- Instruções do exercício
Dê continuidade ao ensaio sobre o pensamento metonímico, começando logo após a última frase dele.

- Trecho do documento

Muito utilizado, embora pouco explicado, o conceito de pensamento metonímico é freqüentemente acompanhado de breves definições cujo conteúdo tende a revelar vários ângulos dum mesmo problema. Daqui retiramos autorização para especular a raiz comum de uma questão multifacetada e, uma vez identificado seu cerne, investigar a forma como se origina. Portanto, nosso objetivo neste ensaio é perfilar, em linhas gerais, a origem e a substância do fenômeno denominado pensamento metonímico. Primeiro investigaremos, num lampejo, o lugar da metonímia no contexto dos ante-predicamentos e, depois, suas manifestações enquanto vício cognitivo.
Grosso modo, consideramos que há analogia quando identificamos similitudes – entre coisas ou situações – ao mesmo tempo em que atestamos diferenças que excluam uma univocidade sem que se atinja a equivocidade; por conta disto, Mário Ferreira dos Santos define a relação análoga enquanto síntese entre semelhanças e diferenças. [1] Caso tais semelhanças convenham, qualitativa ou quantitativamente, a todos os objetos examinados, teremos uma analogia de atribuição intrínseca; por outro lado, a semelhança convindo mediante transposição de sentido (feito um símbolo), então temos uma analogia de atribuição extrínseca ou metafórica, [2] subdividida, por sua vez, em proporcionalidade ou atribuição, cujo primeiro refere-se a semelhanças proporcionais e o segundo a alguma referência causal, seja imediata ou mediada. [3] A metonímia, enquanto espécie de metáfora, é uma analogia de atribuição extrínseca por atribuição por conta de operar uma transposição de sentido, feito quando dizemos que comemos um bom prato em vez da comida que estava nele.
Tendo isto em conta, compreenderemos o pensamento metonímico, provisoriamente, enquanto uso vicioso das metonímias como se fossem descrições analíticas; em outros termos, o problema consiste na confusão inconsciente entre relações analógicas e unívocas. Descrito o posto da metonímia como forma de analogia, podemos avaliá-la no contexto do pensamento olaviano e da crítica do pensamento metonímico feito problema.
Uma primeira aparição consiste na noção olaviana de que a pessoa destituída de domínio gramatical, que não consegue reconhecer a ordem conceitual contida nas frases, encontra-se inapta para identificar, corretamente, noções unívocas;[4] a explicação disto é que aquele que não puder precisar o referente real dos conceitos e sua concatenação numa oração não identificará do que se fala e nem como se fala – nisto, temos, de certo modo, um analfabetismo. Uma vez que a precisão esteja fora do alcance do sujeito, ele precisará utilizar a língua da forma que puder e, nisto, tateará os temas por associações e aproximações. Esta prática surge, num primeiro momento, como inocente; entretanto, torna-se problemática quando tais correlações se passam por conceitos unívocos e, assim, temos um uso vicioso das figuras de linguagem;[5] eis a forma metonímica referente a tomar o abstrato pelo concreto.

- Informações fornecidas

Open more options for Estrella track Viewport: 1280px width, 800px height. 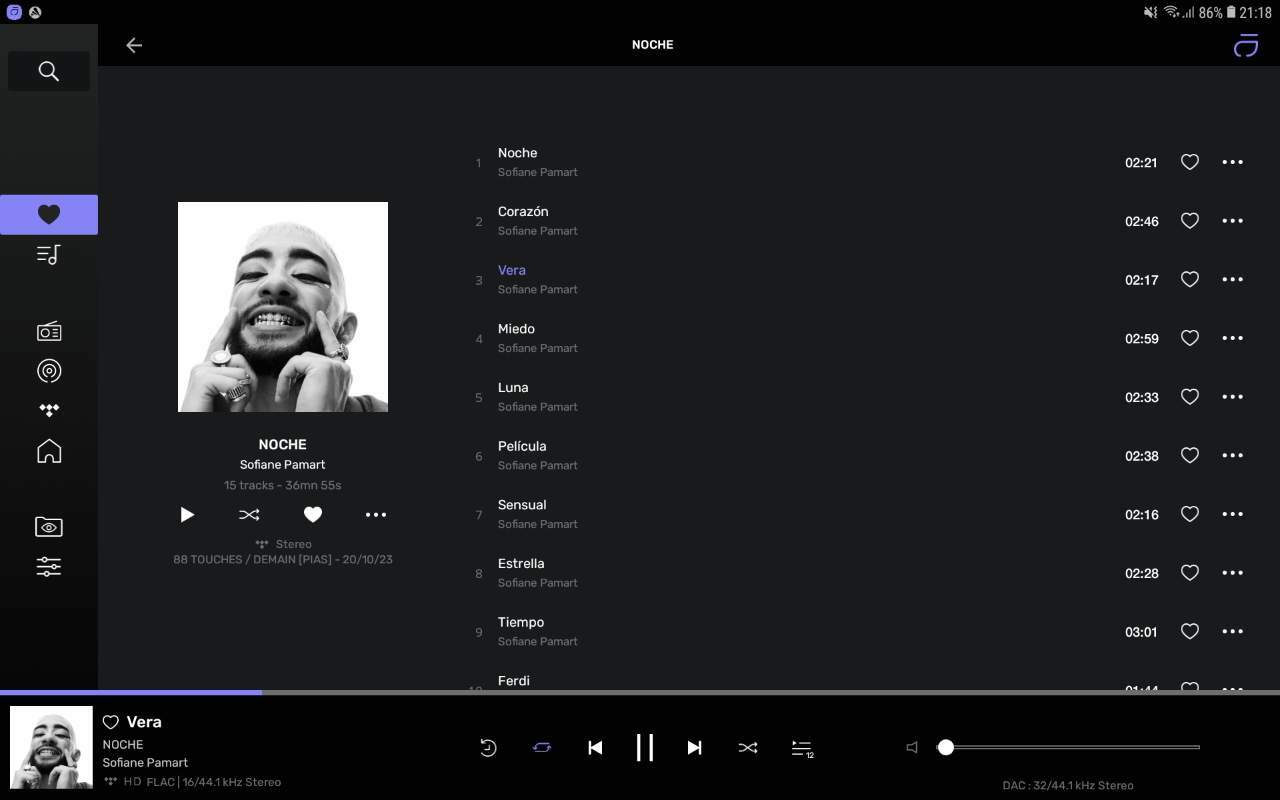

- Resultado da tarefa
Outra face do problema consiste na rejeição da noção de que o filósofo rechace o uso das metonímias; o que ocorre é que o vício do pensamento metonímico age enquanto distorção da capacidade metonímica.[6] Utilizamos figuras de linguagem enquanto símbolos que apontem certos atributos; são, essencialmente, formas de abstração. Entretanto, para a o domínio duma abstração, urge que seja possível “revertê-la” até o seu referente real, algo complicado no caso das metonímias, por elas agirem como símbolos de outros símbolos. Isto posto, para que possamos utilizá-las corretamente, é preciso estar ciente como operamos as relações analógicas. No caso da pessoa que utiliza tais figuras de linguagem de forma descuidada, elas serão tomadas por outras; daí temos a troca do qualificado pelo qualificativo.
O terceiro aspecto do problema retorna ao tema dos conceitos unívocos, equívocos e análogos. Posto que a analogia é uma síntese entre semelhanças (univocidade) e diferenças (equivocidade), seu mau uso acarreta a redução falaciosa de um aspecto ao outro, i.e., uma pars pro toto.[7] Este ponto merece atenção por conta de sua ocorrência ser, de certa forma, inocente na proporção em que tais confusões podem acontecer no início dos estudos filosóficos ou de alguma outra matéria: enquanto tentamos precisar um conceito, utilizamos os que já obtemos até que possamos captar o que desejamos com a distinção adequada. No entanto, durante o processo de precisão, é possível que um conceito polivalente seja reduzido a alguma de suas facetas, tornando-se unilateral, algo freqüente em estudantes de filosofia que topam, pela primeira vez, com a terminologia aristotélica e se surpreendem ao notar que o termo substância engloba ao menos cinco ângulos diferentes. Olavo explica o problema do conceito unilateral no contexto do pensamento metonímico da seguinte forma:
O que é um conceito falso para Hegel? É um conceito unilateral, [formado quando alguém] pega um aspecto de uma coisa, mas não capta sua totalidade vivente. É o que, hoje, eu chamo de pensamento metonímico. Você começa [os estudos] usando metonímias porque não sabe com que substância lida; não sabe qual é, efetivamente, o objeto em questão e, assim, o designa mediante alguma de suas propriedades enquanto acredita que ela se refere ao todo. O pensamento metonímico é o grau mais baixo do pensamento filosófico; [ele ocorre quando] você está começando a arranhar alguma coisa. Mas é preciso que você tenha consciência de que utiliza metonímias e que tais conceitos deverão ser substituídos mais tarde.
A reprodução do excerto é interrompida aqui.